There is a growing global trend of boys being punished for the “sins of men” and it needs to stop.
Most recently, a school in Belgium forced the boys to stand during an entire math class as a lesson in supposed “inequality.” This so-called learning experience was performed on International Women’s Day as a way of highlighting what they call inequalities between women and men.
This is damaging and wrong on a number of levels. First, the boys were confused as they had done nothing wrong. Why were they being punished? As any parent or teacher knows, children do not respond well to be punished unfairly. Second, the whole notion that somehow women are unequal to men in society is simplistic and not accurate. As the data show, boys and young men are actually underperforming compared to girls and young women in a number of areas, including high school graduation, college attendance and graduation, and in health measures such as life expectancy. And while there are certainly important issues in regards to girls and women, more appropriate teaching methods could be employed as part of a balanced curriculum that also explores issues that affect boys and men.
There have been other examples of this alarming trend:
- As reported in the Washington Examiner, a school in Australia forced all the boys to apologize to girls for all sexual assaults committed by men against women. Again, this is wrong on multiple levels: the boys themselves did nothing wrong, and the entire exercise neglected to mention male victims or female perpetrators of crime.

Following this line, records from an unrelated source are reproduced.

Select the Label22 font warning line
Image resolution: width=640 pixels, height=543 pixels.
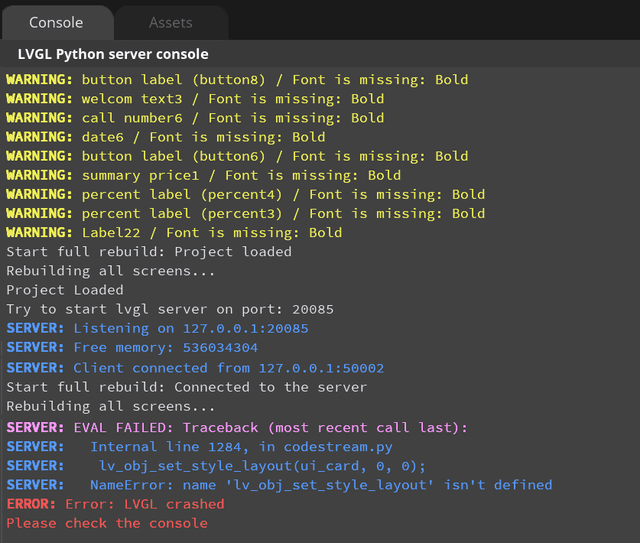[x=174, y=232]
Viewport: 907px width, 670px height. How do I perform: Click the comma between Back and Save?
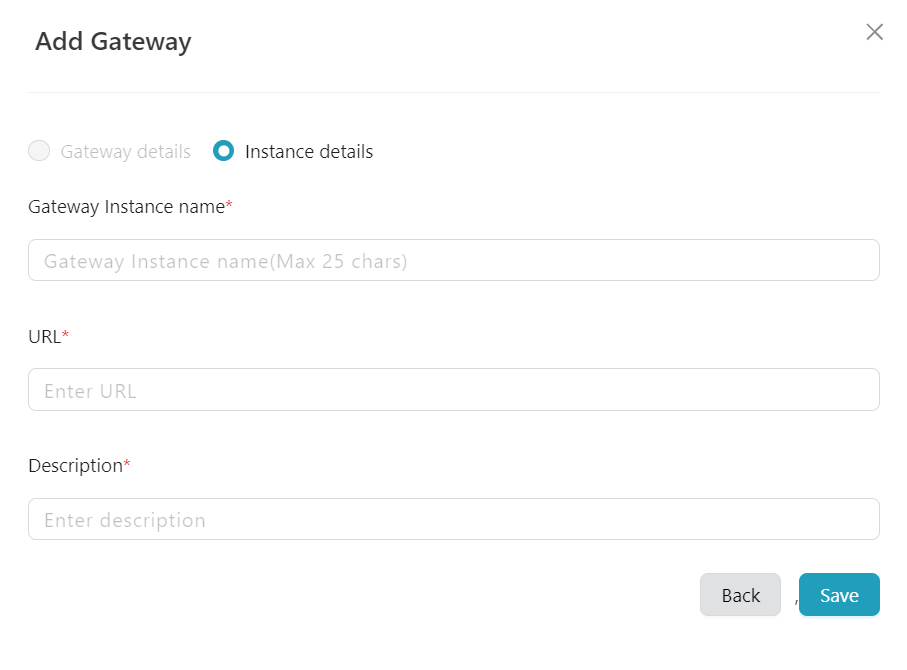tap(796, 601)
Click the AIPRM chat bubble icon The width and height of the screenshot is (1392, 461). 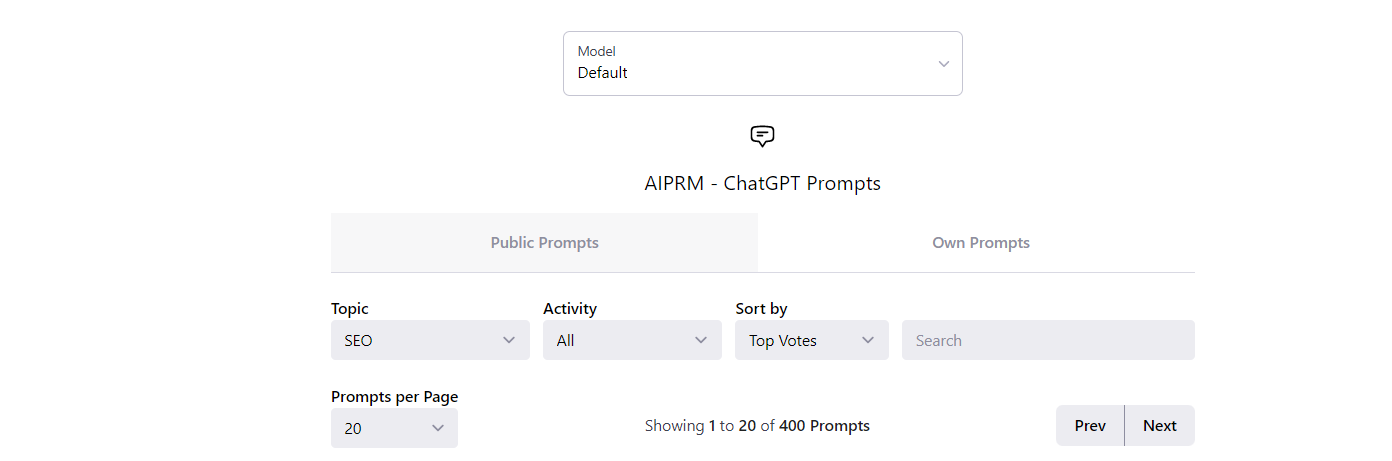click(x=762, y=136)
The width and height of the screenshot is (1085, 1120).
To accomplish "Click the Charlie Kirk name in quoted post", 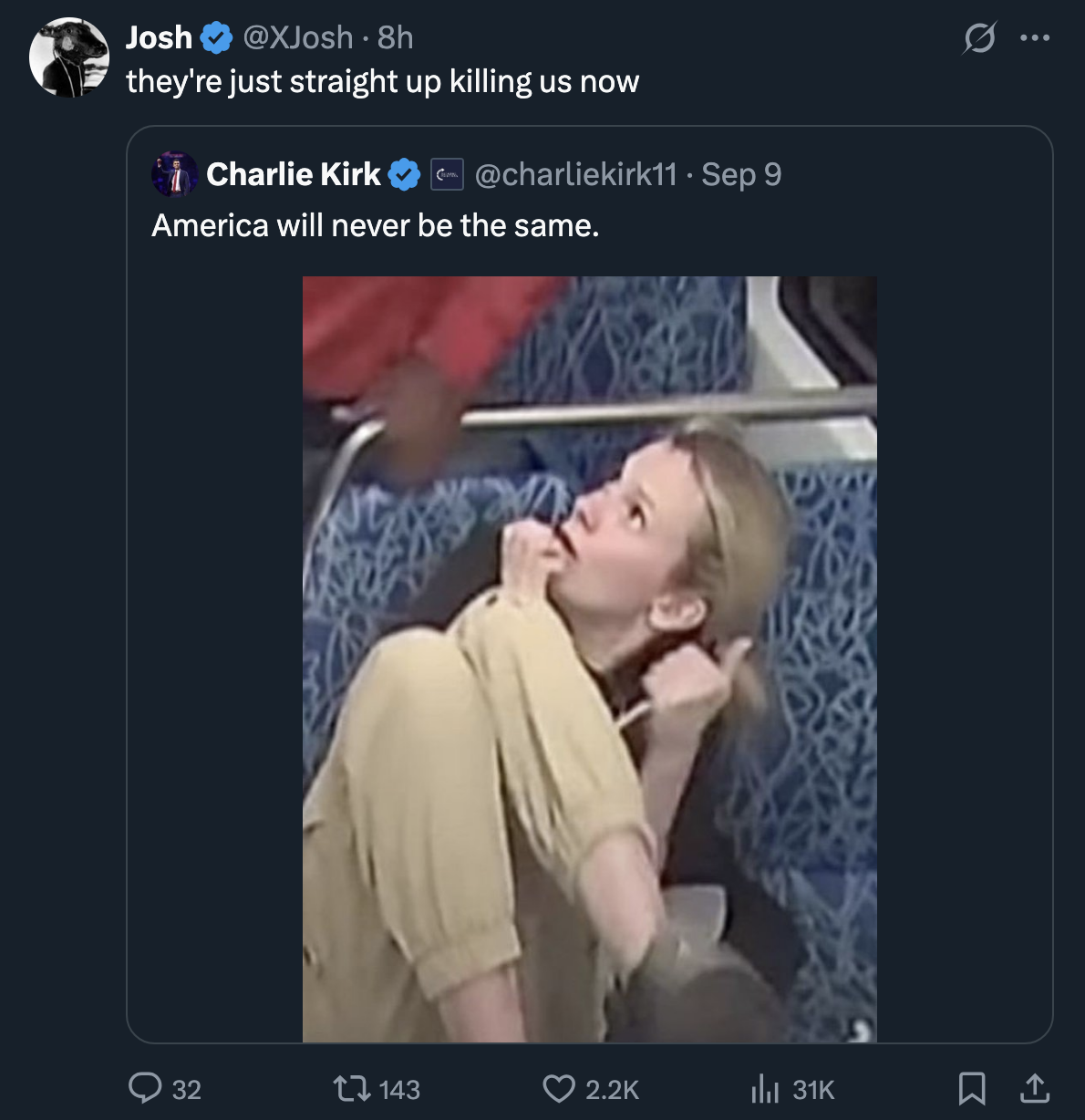I will (294, 174).
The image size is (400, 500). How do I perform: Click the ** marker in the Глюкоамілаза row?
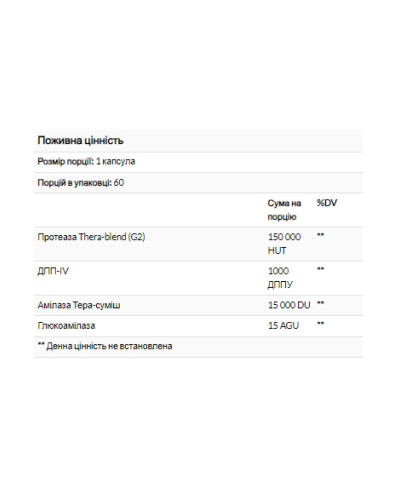click(320, 324)
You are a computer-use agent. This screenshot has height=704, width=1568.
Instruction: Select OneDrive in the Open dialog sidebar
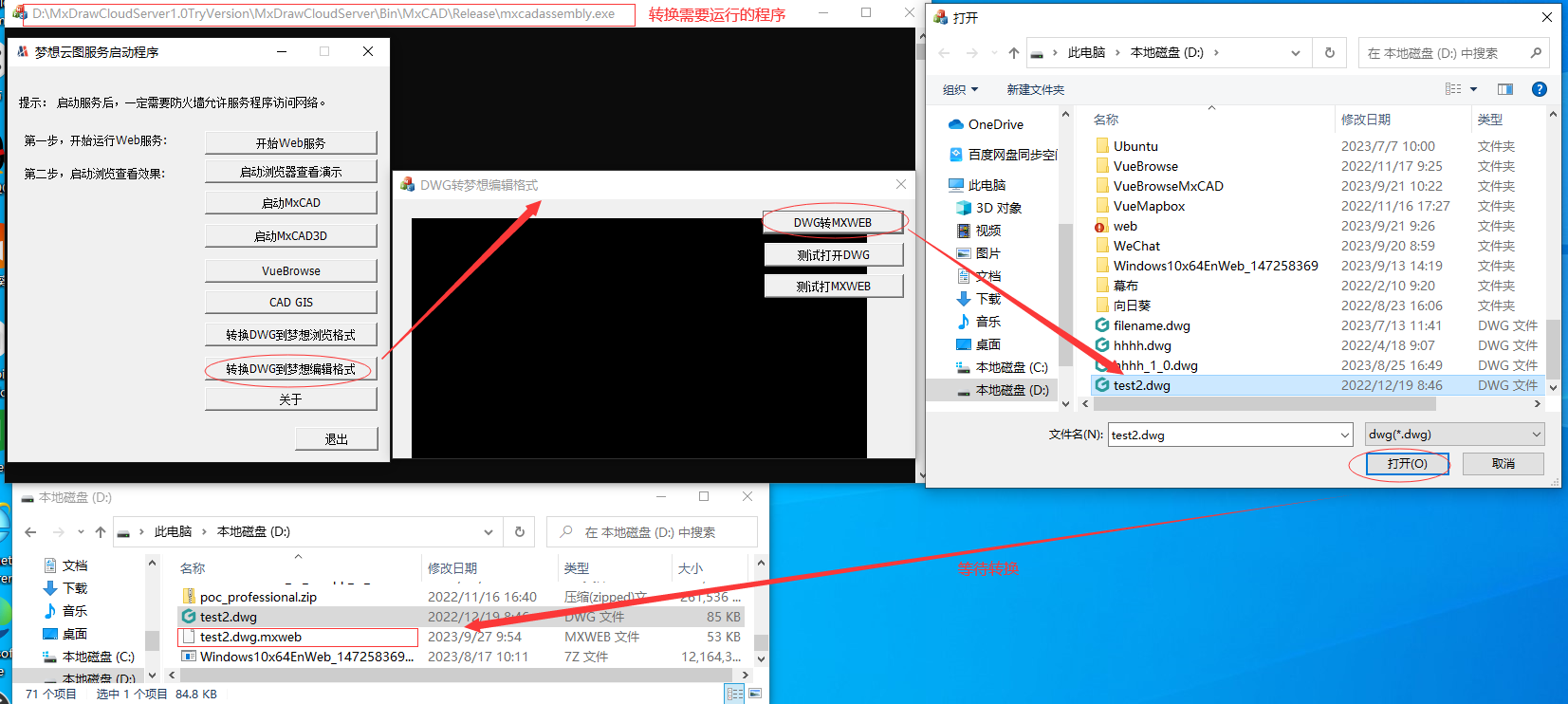[995, 124]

- In the Seattle, Washington region of the U.S., a teacher prohibited boys in kindergarten (yes, kindergarten!) from playing with Legos because it would supposedly give boys an unfair advantage in spatial reasoning and math.
What’s equally disturbing is that these are not instances of a few teachers going rogue. Instead, all three of these examples included administrative decisions from the highest levels at the schools involved as part of a program to punish boys, simply for being boys, due to poorly constructed notions in what constitutes equality.
We wanted to bring this ongoing problem to your attention so you can be on the lookout for similar transgressions in your schools, whether it be your place of work or where a boy in your life attends school. No boy should be punished for simply being a boy.